⟨
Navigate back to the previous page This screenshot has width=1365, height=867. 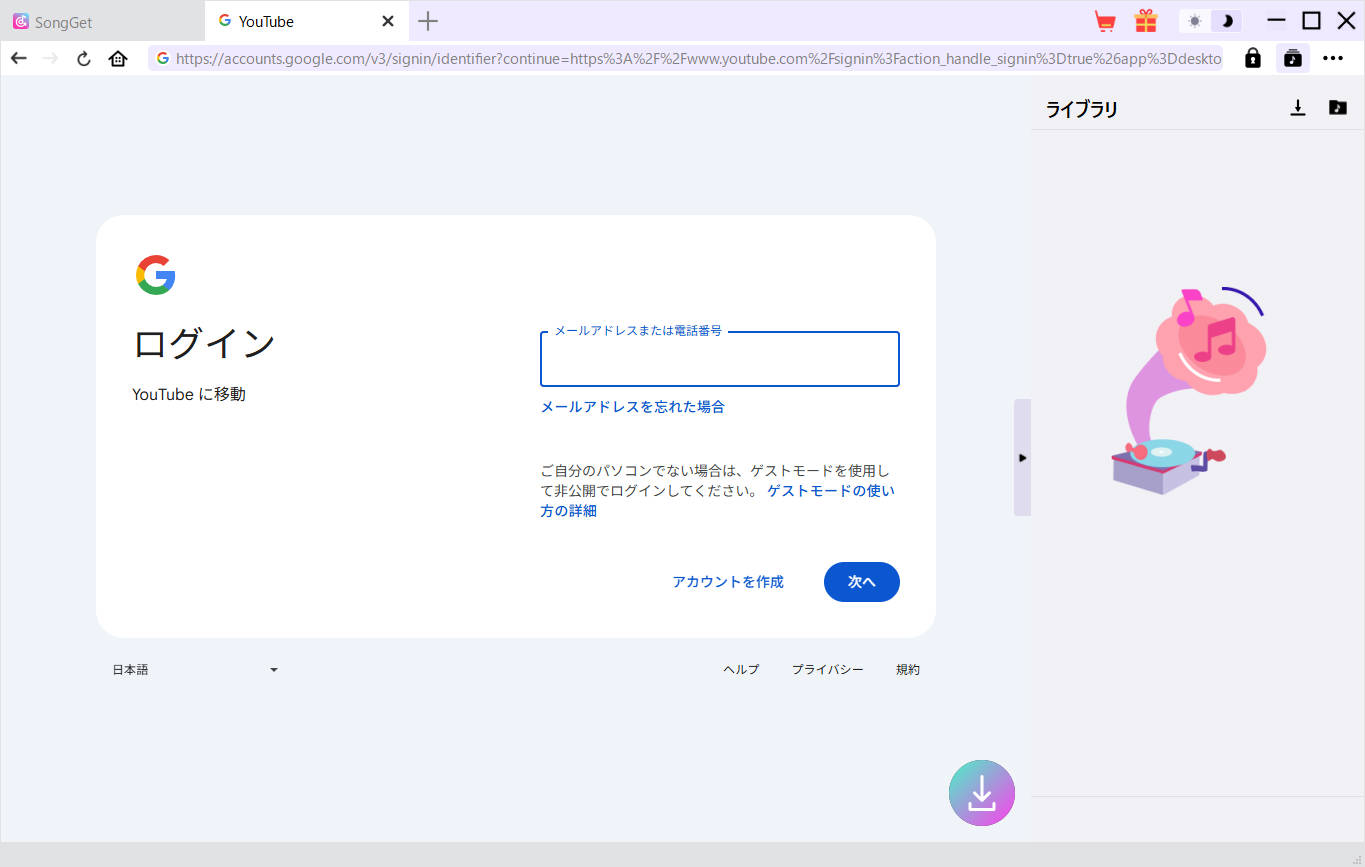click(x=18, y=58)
⟩
⟨
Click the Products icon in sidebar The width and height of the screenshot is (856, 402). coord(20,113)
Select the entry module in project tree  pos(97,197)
⟩
⟨
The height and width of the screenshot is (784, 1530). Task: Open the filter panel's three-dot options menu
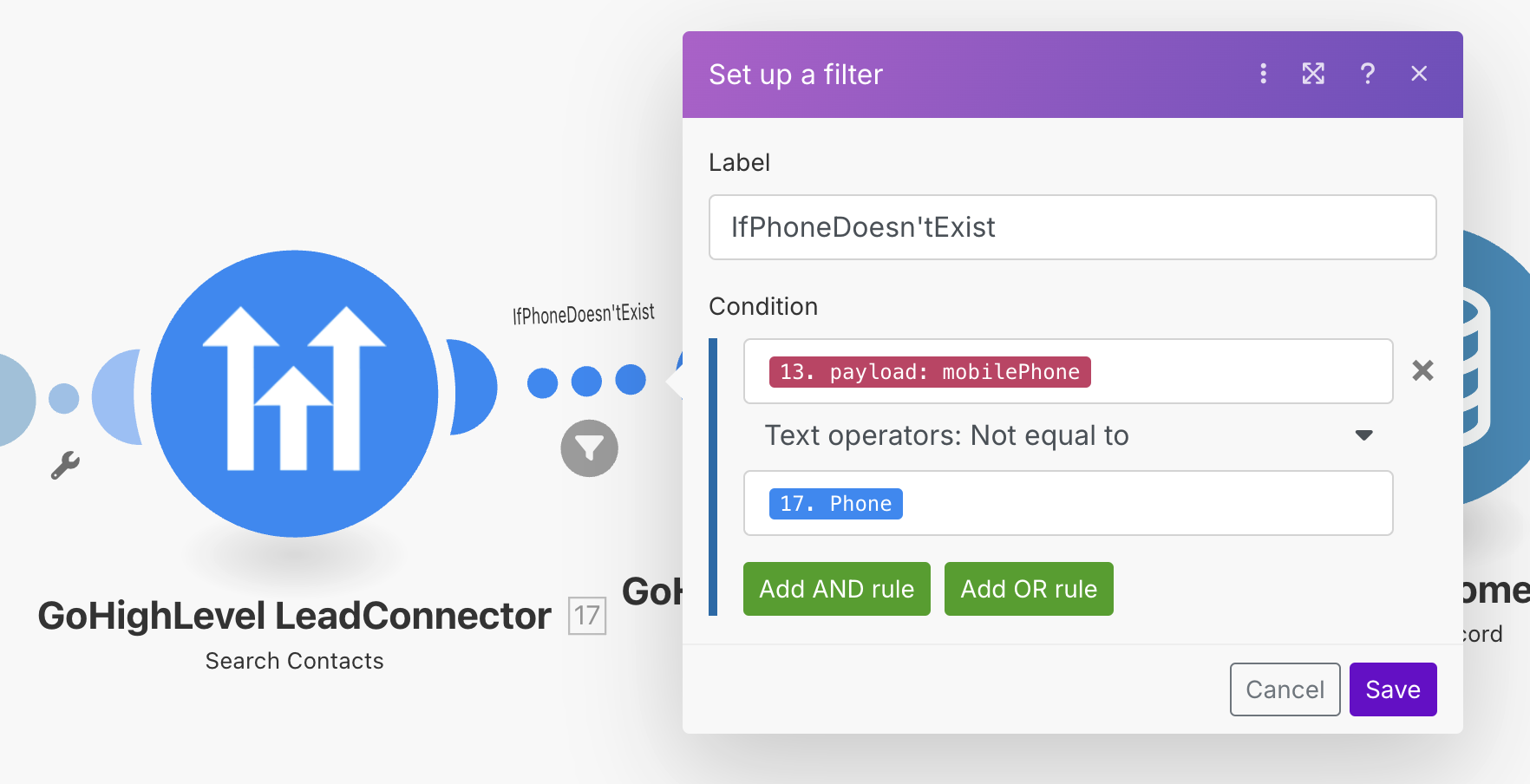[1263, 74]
⟩
## WORK INSTRUCTION:
With the line holding "Click the Products" as the first and the line holding "Select the entry" as the last, please transcribe exactly the lines of the material above in that range and nothing else.

## FINISHED TASK:
Click the Products icon in sidebar The width and height of the screenshot is (856, 402). coord(20,113)
Select the entry module in project tree  pos(97,197)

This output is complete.